The auto industry suffered a steep decline at the onset of recession in 2008. Autos and light truck sales fell from 17 million to 10 million. But the latest sales data of 14.5 million annualized vehicle sales in August is encouraging. The strong recovery in sales has also help boost prices of new vehicles, which is good news for car makers though not good for consumers.
Given that autos are typically the second-most expensive purchase item after a home purchase for most consumers, it is worth tracking whether consumers are becoming confident enough to buy a high-priced product that often requires financing. A fairly robust recovery in auto sales may therefore portend a solid home sales recovery. So far, auto sales are up by more than 30 percent from the low point in 2009, while home sales are up only by 10 percent. Auto prices up by 10 percent from the cyclical low point while home prices are up by mid-single digits. Though housing is trailing autos in the strength of recovery this could also mean that housing have a much more room for further sustained expansion.

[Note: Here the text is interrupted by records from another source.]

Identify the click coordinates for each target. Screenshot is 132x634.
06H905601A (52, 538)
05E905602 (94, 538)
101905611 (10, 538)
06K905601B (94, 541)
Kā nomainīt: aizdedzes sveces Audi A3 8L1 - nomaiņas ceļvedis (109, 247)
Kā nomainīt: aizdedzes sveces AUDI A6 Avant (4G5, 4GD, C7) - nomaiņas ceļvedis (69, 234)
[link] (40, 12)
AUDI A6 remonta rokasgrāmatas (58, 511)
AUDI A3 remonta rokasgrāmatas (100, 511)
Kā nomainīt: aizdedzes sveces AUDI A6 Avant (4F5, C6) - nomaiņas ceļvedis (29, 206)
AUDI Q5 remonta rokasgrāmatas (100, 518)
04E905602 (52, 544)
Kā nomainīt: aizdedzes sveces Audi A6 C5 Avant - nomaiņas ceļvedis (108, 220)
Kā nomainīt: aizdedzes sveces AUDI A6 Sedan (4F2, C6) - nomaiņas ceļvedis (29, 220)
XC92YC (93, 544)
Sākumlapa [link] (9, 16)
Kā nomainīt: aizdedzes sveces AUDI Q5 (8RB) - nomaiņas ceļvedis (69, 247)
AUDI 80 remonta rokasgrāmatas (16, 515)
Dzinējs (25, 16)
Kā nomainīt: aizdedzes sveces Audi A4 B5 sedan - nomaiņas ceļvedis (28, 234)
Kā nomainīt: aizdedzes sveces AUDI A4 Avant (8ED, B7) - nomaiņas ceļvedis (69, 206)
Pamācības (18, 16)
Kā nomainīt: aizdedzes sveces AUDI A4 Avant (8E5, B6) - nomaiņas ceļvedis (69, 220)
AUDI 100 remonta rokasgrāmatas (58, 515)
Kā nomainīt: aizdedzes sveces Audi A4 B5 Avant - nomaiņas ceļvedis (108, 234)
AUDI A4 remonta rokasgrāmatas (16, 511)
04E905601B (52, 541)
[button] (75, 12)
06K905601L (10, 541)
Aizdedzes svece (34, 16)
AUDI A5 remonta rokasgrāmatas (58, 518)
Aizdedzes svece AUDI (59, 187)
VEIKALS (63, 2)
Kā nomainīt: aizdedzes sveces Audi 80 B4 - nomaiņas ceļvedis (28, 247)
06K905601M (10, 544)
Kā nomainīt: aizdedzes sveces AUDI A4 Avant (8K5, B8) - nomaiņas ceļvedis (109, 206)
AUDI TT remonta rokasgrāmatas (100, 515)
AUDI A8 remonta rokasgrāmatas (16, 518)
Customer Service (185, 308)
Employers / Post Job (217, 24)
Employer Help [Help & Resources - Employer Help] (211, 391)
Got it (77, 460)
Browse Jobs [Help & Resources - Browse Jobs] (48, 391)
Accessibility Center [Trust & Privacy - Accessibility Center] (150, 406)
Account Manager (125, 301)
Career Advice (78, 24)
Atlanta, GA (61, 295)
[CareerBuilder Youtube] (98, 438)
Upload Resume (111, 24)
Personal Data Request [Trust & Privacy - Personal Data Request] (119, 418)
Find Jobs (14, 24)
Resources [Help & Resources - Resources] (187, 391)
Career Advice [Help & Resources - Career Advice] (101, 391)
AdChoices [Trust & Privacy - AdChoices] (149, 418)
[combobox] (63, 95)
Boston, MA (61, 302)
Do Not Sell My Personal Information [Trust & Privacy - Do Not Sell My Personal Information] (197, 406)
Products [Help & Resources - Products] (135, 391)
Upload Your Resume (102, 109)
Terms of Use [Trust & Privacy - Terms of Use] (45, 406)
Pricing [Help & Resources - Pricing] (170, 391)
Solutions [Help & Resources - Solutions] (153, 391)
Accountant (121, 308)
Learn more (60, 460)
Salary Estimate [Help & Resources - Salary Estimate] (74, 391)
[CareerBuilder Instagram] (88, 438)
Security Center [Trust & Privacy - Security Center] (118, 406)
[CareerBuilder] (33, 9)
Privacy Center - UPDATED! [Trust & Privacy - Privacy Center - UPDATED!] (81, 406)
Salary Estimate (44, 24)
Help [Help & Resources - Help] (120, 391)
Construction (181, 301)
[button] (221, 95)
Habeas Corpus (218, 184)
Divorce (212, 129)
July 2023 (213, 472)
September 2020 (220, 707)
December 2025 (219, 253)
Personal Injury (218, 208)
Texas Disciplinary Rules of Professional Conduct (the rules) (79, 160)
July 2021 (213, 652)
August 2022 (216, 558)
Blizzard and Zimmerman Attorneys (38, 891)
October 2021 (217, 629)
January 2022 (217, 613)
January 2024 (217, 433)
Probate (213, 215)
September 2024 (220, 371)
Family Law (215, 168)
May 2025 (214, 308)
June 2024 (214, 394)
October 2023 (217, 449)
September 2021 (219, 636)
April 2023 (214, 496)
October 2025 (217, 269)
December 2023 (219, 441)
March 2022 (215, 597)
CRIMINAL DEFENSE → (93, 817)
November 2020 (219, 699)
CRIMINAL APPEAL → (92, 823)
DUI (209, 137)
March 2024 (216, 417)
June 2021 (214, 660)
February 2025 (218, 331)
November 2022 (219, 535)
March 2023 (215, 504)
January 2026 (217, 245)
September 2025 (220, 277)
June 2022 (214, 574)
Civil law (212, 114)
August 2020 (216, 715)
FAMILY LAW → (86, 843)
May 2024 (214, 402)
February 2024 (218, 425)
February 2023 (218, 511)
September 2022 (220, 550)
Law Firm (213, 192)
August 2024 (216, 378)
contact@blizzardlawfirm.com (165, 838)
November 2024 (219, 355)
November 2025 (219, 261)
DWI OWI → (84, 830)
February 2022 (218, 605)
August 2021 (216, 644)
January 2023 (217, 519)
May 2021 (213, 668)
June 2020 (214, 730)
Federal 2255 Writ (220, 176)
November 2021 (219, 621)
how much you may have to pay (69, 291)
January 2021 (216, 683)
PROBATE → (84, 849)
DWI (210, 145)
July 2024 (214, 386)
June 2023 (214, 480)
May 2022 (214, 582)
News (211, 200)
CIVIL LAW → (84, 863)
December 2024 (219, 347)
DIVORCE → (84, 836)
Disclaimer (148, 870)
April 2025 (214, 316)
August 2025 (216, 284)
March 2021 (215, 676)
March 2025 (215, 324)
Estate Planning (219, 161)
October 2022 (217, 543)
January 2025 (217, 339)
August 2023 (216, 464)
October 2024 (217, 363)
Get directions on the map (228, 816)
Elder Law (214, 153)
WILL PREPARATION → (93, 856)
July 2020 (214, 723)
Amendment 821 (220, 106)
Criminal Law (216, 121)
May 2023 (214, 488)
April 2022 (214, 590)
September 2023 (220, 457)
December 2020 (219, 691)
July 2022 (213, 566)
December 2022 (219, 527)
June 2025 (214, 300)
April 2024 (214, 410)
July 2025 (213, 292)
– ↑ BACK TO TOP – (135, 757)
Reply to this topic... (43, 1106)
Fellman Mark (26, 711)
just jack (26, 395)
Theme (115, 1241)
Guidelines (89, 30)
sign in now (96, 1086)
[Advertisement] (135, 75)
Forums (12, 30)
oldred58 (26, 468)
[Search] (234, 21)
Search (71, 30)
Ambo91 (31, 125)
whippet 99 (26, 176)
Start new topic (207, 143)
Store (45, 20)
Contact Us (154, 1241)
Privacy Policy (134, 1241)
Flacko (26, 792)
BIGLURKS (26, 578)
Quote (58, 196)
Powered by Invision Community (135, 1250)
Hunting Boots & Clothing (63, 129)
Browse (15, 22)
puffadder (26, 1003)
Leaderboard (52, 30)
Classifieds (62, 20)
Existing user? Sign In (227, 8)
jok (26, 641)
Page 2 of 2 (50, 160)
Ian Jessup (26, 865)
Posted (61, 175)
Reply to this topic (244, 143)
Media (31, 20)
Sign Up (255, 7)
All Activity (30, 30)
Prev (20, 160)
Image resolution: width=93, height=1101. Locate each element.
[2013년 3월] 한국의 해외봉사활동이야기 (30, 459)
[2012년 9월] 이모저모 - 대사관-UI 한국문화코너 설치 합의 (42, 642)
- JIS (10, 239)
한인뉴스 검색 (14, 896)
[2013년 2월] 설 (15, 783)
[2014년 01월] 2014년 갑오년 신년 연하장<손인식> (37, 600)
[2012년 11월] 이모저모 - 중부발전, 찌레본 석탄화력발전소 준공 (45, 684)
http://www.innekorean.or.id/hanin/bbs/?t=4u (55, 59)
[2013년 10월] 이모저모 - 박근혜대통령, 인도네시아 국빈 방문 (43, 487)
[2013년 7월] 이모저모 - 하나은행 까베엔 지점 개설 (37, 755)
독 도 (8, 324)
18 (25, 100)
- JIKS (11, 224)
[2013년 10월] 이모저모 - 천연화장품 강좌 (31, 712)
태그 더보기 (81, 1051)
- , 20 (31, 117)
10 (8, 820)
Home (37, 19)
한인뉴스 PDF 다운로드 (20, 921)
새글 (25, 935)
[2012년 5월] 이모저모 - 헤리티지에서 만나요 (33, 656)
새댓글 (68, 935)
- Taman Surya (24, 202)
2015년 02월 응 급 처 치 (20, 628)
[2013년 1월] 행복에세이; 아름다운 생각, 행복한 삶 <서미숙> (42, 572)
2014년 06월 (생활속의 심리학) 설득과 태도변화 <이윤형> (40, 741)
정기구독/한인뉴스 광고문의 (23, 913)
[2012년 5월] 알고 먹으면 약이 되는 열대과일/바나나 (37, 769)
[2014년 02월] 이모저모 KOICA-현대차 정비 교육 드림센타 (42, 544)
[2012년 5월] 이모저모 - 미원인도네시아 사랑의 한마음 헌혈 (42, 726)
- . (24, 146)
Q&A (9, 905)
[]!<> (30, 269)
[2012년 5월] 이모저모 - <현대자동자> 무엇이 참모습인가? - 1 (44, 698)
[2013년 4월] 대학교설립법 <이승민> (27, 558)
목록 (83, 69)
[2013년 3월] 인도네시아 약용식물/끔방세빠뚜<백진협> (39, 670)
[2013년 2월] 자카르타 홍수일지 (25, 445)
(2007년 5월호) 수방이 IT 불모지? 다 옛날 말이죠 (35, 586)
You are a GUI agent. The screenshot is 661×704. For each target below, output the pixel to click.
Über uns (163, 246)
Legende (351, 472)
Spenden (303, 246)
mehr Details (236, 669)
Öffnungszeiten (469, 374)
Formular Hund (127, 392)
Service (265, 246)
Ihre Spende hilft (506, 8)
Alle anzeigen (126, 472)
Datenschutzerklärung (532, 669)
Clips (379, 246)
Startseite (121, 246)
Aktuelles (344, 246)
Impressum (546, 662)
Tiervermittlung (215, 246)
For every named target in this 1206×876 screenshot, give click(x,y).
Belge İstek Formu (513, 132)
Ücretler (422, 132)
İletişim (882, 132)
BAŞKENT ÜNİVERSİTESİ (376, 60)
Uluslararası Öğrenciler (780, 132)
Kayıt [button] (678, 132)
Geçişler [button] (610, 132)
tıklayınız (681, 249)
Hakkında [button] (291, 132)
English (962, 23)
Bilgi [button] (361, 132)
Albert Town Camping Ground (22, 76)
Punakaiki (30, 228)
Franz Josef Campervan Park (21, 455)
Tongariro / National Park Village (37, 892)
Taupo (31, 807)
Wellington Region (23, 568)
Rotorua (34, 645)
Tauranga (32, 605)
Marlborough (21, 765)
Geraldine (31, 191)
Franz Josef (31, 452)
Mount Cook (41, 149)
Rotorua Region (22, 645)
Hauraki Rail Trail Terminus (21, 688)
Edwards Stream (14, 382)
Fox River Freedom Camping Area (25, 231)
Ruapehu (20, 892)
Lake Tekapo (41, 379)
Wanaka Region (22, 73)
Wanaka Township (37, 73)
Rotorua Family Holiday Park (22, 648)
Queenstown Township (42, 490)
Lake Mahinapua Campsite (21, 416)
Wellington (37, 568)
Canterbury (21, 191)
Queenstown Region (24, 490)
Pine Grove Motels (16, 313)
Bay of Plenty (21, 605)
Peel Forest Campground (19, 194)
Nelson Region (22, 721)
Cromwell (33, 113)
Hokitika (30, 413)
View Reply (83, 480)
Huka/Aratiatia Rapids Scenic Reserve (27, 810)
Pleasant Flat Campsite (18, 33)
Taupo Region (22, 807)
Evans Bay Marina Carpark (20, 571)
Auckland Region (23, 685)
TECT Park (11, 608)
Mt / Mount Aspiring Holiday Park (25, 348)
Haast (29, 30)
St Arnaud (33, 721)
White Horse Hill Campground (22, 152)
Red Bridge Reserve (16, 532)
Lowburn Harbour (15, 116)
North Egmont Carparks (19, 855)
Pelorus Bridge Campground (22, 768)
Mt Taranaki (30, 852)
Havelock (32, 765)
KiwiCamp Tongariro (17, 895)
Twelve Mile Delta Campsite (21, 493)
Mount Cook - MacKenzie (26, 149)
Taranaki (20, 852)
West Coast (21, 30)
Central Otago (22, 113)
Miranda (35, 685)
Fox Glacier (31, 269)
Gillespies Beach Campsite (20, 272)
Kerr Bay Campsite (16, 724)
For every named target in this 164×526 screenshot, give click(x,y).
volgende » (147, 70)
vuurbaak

On additional point to note related to auto sales is jobs and home prices. Some states have done reasonably well in the past decade, such as North Dakota and Texas. But Michigan was bleeding badly due in part to the collapse in auto sales. Now, thanks to auto sales rebound, jobs have been added in Michigan for three straight years. The improving job trend will lead to solid housing demand in the Wolverine State. That in turn will start get home prices to move higher.